*** GIVEN DATA Section Begins ***

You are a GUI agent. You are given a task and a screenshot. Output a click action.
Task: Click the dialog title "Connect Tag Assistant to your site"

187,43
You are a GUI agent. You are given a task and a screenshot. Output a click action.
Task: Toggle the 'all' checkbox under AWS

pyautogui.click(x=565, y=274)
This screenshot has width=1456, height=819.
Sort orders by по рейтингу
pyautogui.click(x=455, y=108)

*** GIVEN DATA Section Ends ***
*** GIVEN DATA Section Begins ***

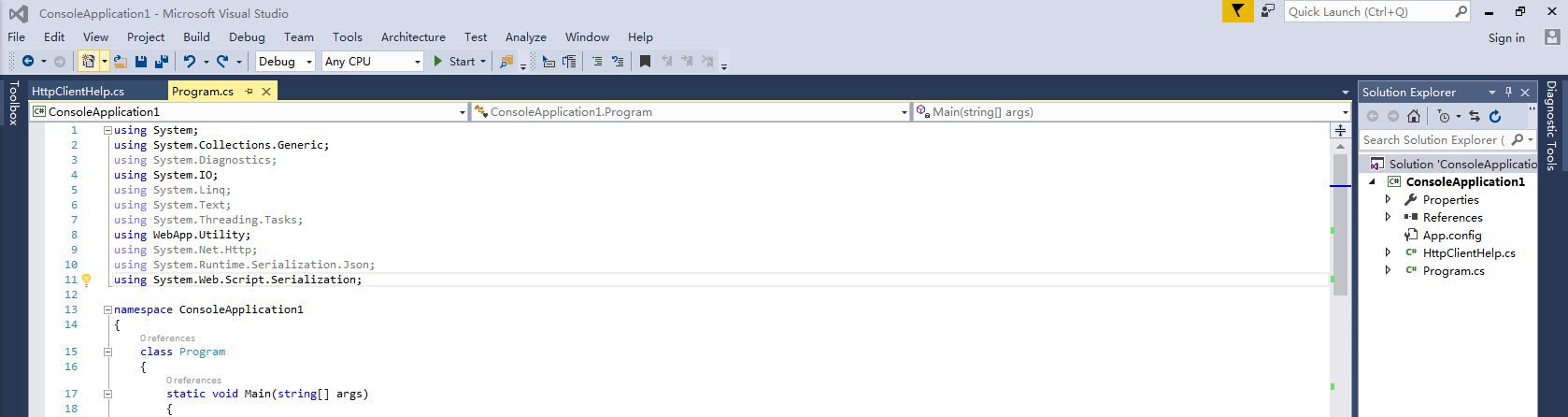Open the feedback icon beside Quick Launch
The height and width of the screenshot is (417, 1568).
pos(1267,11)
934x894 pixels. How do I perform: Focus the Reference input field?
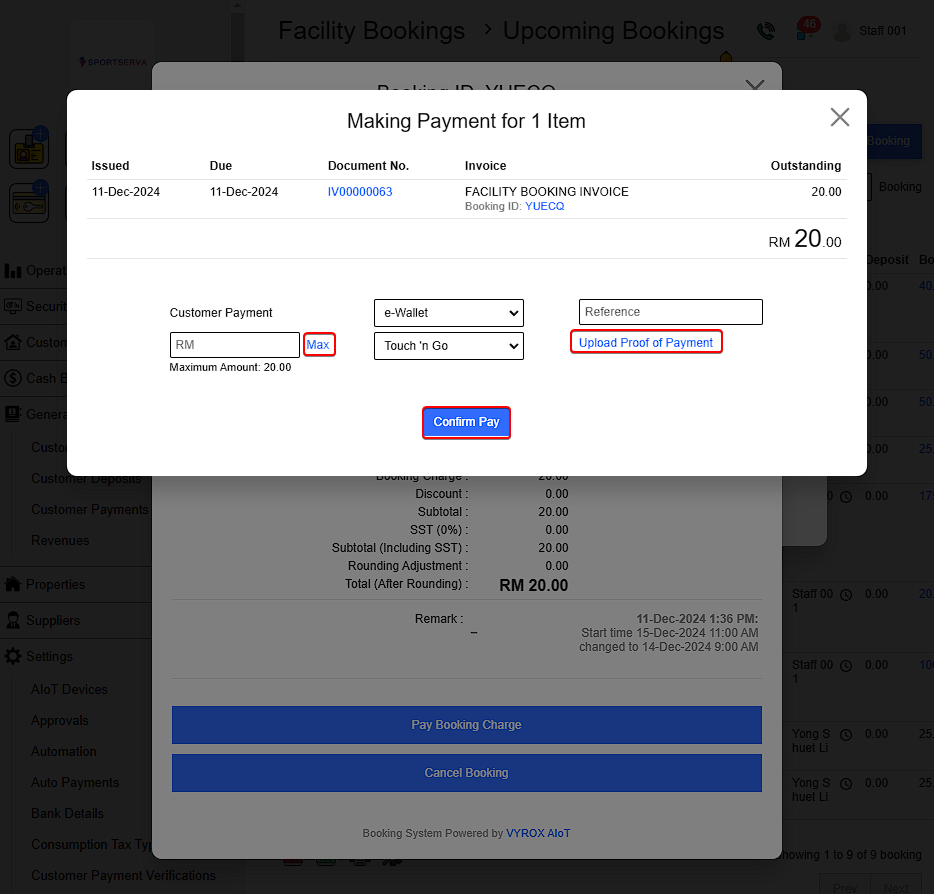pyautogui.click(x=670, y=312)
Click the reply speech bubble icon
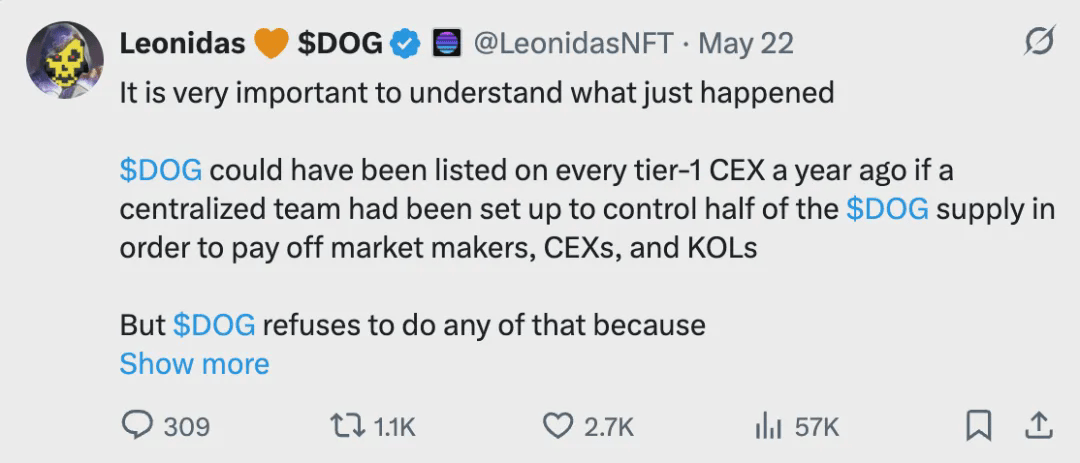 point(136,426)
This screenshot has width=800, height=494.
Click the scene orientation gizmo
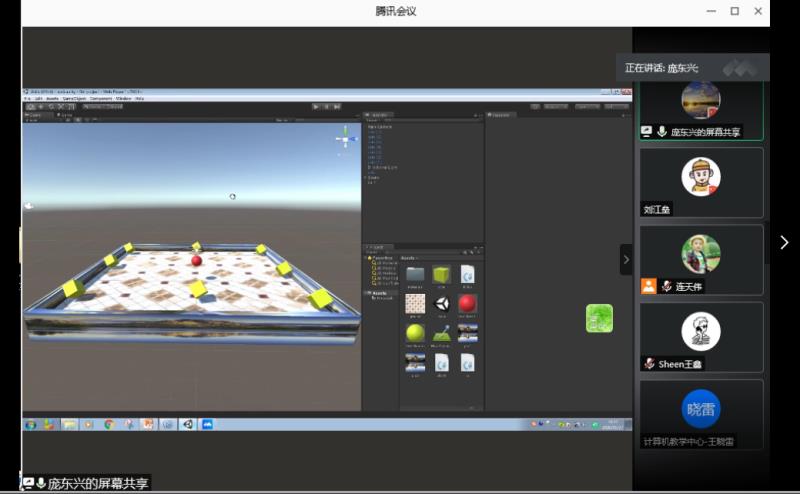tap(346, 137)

*** GIVEN DATA Section Ends ***
*** GIVEN DATA Section Begins ***

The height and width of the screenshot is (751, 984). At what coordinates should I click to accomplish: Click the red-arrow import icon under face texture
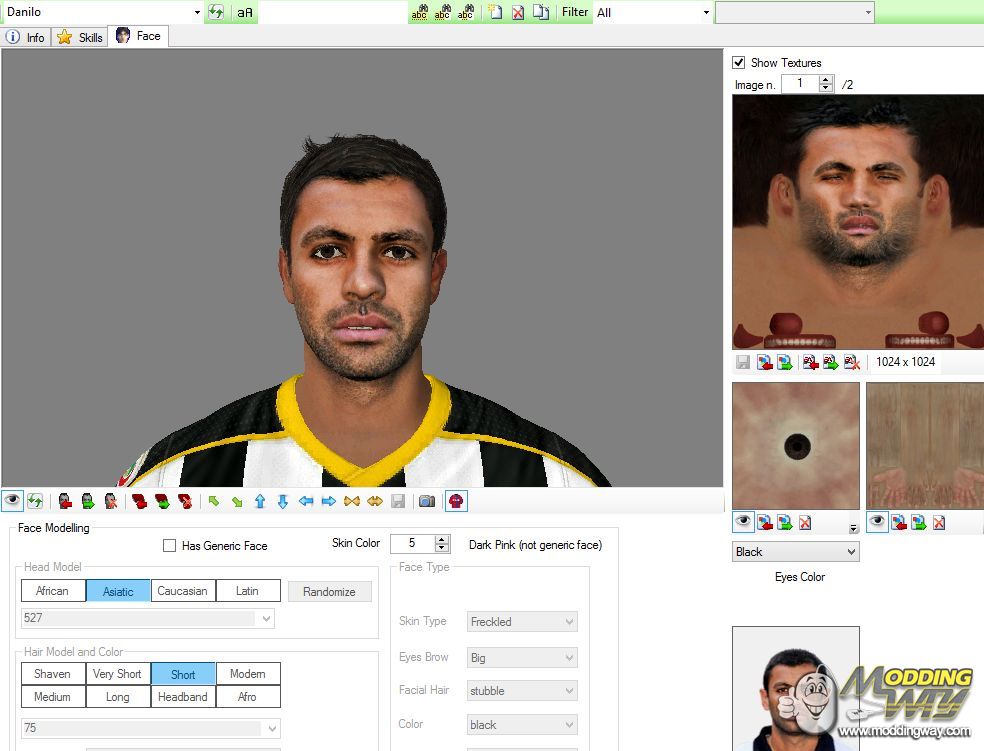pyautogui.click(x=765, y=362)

*** GIVEN DATA Section Ends ***

Nothing but a number is expected here: say how many lines in the material hold "This".

2